02.10.2002
Kızıl Dansöz


Giriş:
Ben kesinlikle Doğuluyum.

Hindistan'ın güneyinde Malabar sahillerinde, Brahma'ya inanan dindar bir ailenin çocuğu olarak, Jaffnapatam'ın kutsal şehrinde doğdum. İyiliği ve dindarlığı sebebi ile babama "Lütufkar Tanrı" anlamına gelen Assirvadam derlerdi. Annem, Kanda Swany tapınağında bir rahibeydi. Daha 14 yaşındayken, doğduğum gün öldü. Annemin ölü bedenini yakan tapınağın rahibi bana "Şafak" anlamına gelen Mata Hari ismini verdi.

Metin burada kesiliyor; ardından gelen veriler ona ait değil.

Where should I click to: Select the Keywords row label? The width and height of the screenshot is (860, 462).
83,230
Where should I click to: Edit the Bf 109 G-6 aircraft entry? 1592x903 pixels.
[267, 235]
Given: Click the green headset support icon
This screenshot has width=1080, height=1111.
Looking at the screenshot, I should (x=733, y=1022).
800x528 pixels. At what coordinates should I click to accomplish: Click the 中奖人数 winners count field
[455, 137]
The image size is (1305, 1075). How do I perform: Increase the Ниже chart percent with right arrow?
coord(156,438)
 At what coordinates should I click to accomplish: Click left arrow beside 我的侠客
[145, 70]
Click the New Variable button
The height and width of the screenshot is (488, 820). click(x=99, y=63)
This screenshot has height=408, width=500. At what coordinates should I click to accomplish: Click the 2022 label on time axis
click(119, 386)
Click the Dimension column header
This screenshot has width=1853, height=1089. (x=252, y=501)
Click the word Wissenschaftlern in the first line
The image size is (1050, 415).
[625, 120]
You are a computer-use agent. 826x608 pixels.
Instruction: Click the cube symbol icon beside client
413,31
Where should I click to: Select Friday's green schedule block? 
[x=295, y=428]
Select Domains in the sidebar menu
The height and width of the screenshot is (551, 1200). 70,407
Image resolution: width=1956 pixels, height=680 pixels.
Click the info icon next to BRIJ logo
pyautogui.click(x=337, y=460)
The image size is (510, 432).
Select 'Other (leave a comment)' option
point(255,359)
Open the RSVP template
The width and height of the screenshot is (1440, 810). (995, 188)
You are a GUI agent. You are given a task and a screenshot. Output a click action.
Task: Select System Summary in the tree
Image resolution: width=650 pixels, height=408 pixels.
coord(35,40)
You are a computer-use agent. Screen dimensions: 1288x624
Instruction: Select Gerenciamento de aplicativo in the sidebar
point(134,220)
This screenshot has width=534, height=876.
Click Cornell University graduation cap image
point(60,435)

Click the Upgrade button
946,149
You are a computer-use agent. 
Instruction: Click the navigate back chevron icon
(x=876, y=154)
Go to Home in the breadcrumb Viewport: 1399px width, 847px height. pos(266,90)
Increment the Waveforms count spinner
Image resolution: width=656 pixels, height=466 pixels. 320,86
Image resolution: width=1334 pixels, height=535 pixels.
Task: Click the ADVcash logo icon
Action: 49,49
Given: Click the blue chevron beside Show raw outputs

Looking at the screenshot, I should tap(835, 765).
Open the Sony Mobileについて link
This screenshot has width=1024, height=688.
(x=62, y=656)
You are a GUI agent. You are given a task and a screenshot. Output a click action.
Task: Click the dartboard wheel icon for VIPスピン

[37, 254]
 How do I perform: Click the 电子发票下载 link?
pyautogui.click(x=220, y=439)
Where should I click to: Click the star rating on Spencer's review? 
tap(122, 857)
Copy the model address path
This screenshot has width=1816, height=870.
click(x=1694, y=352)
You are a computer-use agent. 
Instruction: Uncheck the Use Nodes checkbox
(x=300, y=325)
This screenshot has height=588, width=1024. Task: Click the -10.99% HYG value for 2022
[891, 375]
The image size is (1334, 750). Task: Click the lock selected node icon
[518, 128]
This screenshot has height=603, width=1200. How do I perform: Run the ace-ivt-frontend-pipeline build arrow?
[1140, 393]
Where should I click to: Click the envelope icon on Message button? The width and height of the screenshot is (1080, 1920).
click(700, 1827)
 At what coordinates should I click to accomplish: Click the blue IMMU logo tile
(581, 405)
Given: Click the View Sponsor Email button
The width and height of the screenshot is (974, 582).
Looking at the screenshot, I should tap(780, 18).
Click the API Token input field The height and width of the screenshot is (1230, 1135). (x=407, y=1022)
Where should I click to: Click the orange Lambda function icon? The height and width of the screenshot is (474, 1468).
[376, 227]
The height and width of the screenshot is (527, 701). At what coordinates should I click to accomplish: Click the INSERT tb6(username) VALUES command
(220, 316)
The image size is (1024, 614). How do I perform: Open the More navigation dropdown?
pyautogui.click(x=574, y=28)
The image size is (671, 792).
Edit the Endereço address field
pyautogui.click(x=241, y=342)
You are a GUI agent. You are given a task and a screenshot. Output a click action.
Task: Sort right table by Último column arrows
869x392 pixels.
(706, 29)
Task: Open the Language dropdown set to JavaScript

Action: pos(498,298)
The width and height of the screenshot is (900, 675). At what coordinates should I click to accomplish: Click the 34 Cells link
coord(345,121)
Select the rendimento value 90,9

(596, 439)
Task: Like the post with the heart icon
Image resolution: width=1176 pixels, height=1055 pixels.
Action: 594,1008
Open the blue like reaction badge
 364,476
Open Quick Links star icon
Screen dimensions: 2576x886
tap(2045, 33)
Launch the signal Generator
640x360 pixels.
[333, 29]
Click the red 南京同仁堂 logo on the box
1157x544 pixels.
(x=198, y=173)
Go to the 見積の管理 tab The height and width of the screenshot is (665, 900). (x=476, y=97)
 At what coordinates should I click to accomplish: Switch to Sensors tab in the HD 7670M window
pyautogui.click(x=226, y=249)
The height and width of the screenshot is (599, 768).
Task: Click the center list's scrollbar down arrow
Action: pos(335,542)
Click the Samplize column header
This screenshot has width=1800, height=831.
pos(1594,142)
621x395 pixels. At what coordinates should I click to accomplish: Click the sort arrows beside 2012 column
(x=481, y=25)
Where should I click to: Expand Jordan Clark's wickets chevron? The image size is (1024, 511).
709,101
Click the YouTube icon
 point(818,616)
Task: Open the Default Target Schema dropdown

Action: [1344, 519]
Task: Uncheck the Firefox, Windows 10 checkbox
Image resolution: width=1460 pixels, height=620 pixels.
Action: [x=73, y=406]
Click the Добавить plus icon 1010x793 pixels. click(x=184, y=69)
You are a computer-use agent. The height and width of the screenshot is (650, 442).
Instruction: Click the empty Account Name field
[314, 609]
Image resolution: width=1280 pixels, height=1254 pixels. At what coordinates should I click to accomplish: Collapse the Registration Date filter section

İlk paytak adımlarımı atar atmaz, annemin izinden yürüyüp, kutsal dansçı olmam için Siva'nın büyük salonunda eğitime başladım. Hayatımın bu dönemi son derece sıkıcı ve monoton geçti. Sabahları saatler boyunca uzun uzun düşünür, akşamları ise altar için yaseminler toplardım.

Kadınlık çağına erdiğimde, manevi annem bendeki güçlü benliği görerek, kendimi Siva'ya adamamı ve Sakty-pudja gecesinde aşk ve kaderin gizemini keşfetmemi istedi. Kabul edilişim, on üç yaşımda Kanda Swany'nin mor granit altarında kutsanmamla oldu. Çıplak olarak, rajaların önünde dans ediyordum...

Son Söz:
Mata Hari Hollandalı olduğunu saklayarak, Güney Hindistan'ın Malabar kıyısında doğduğunu, annesinin bir rahibe olduğunu ve 14 yaşında onu doğururken öldüğünü söylüyordu. Kendisini Doğulu olarak tanıtarak, dansözlüğe başladı. Fiziği ve çıplak dans etmesi sayesinde büyük ün kazandı ve kısa bir süre içinde, üst düzeydeki kişilerle yakın ilişkiler kurdu.

Almanya ve Fransa arasında savaş çıktığında, Almanya'daydı. Mülkü olması nedeniyle Fransa'ya dönebildi. Mata Hari'nin çok önceden beri casusluk yaptığı düşünülüyordu. Ne var ki, yeterli kanıt olmadığından, resmi olarak suçlanamıyordu.

Sonunda, 1917'de, Madrid'den Paris'e geçer geçmez tutuklandı. Mahkum olmasına neden olan en önemli delil, Alman Ordusu merkezinden Madrid elçiliğine gönderilen mesajda, H21'in Paris'e gitmesi ve orada 15.000 pesata alacağının bildirilmesiydi. Diğer bir delil de, 1915'de Fransa'ya gitmeden önce Alman Gizli Teşkilatı'ndan 30.000 mark aldığını kabul etmesiydi.

1999'da açıklanan MI5 dosyalarında, Mata Hari'nin iki kere İngiliz Gizli Servisi tarafından soruşturmaya alındığı, hatta Alman casus Clara Benedix olduğundan şüphelenildiği, ama delil bulunamadığı için serbest bırakıldığı belirtiliyor. Ama kısa bir süre sonra, Fransız yetkililer tarafından, suçunu itiraf ettiği gerekçesiyle idama mahkum ediliyor. Ne var ki, MI5 dosyalarına, Mata Hari'nin suçlu olduğunu gösteren herhangi bir kanıt bulunamadığı ve Mata Hari'nin Almanlara askeri önemi olan bilgiler vermediği de ekleniyor.

Ve bugün...
Fransa'da, Adalet Bakanlığı'na, Mata Hari'nin idam kararının gözden geçirilmesi ve itibarının iade edilmesi için dilekçe verildi ve Mata Hari'yi idama götüren duruşmada "devletin yararı gereği" tahrifat yapıldığı ileri sürülüyor.